Yes, that's how I'd go about it: invert and sum. The author does indeed start there, but then applies a precise analysis of the spectral differences by programmatically comparing each FFT bin individually. It would not, however, be necessary to go to such lengths if you just wanted to do some experiments for yourself.
What would surprise me is if that "ghost" information turned out to be musically significant. I wouldn't expect it to be. But it might be a fun experiment to try.
People tend to freak out when they hear what's been excised by MP3 encoding. Lots of high-frequency information and transients are given up. Your first reaction is "that stuff doesn't
sound insignificant!". But in theory, it's all information that your ears would have naturally filtered out anyway, so nothing of importance is lost.
The problem with theory versus practice is that between what's clearly audible and what's clearly inaudible lies a large grey area where an element may or may not be audible depending on many factors.
Pick up a book on perceptual encoding and look at the standard graph given for the temporal-masking "shadow". That graph was arrived at by averaging the results of subjective listening tests by many people. Chances are, it doesn't match your own shadow exactly, just as you probably don't match the average height, weight, eye color, tolerance to cold weather or hot peppers.

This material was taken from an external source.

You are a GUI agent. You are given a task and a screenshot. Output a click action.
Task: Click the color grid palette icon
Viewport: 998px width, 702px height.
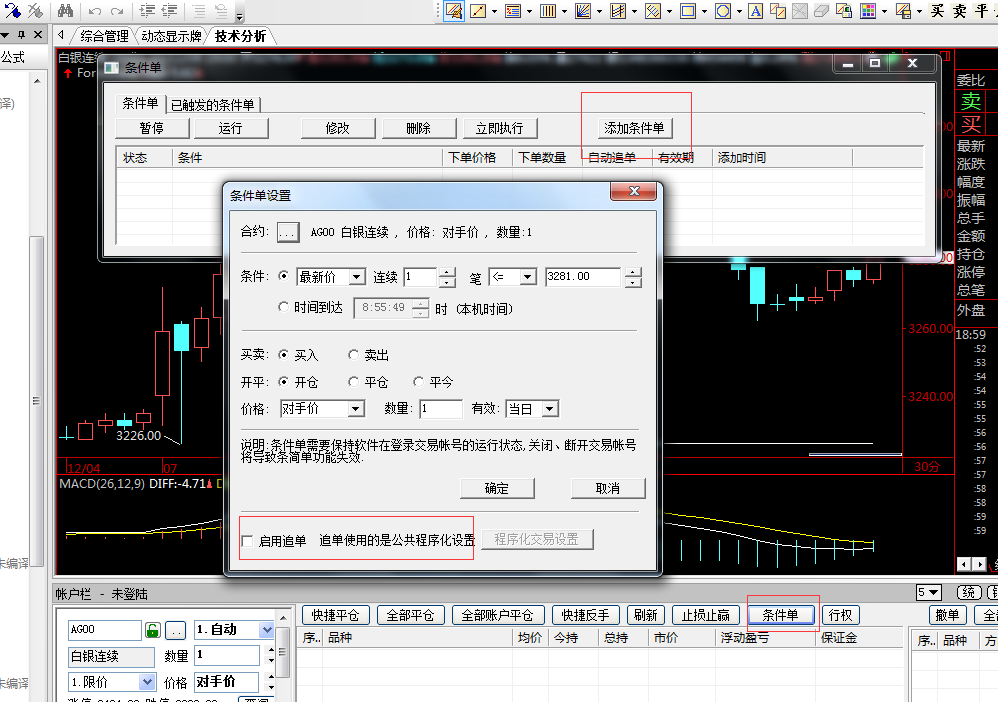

The encoder has to assume that your perception is
close enough to the average. It also has to ignore some variables in the name of efficiency. It cannot know with certainty that an element is definitely audible or inaudible to any specific listener.
Anyhow, that's all academic because for me, 192 kb/s or higher sounds OK, and - for me - 320 kb/s is indistinguishable from the original wave file. The author actually had to jump through some hoops to get any usable information from his "ghost" data.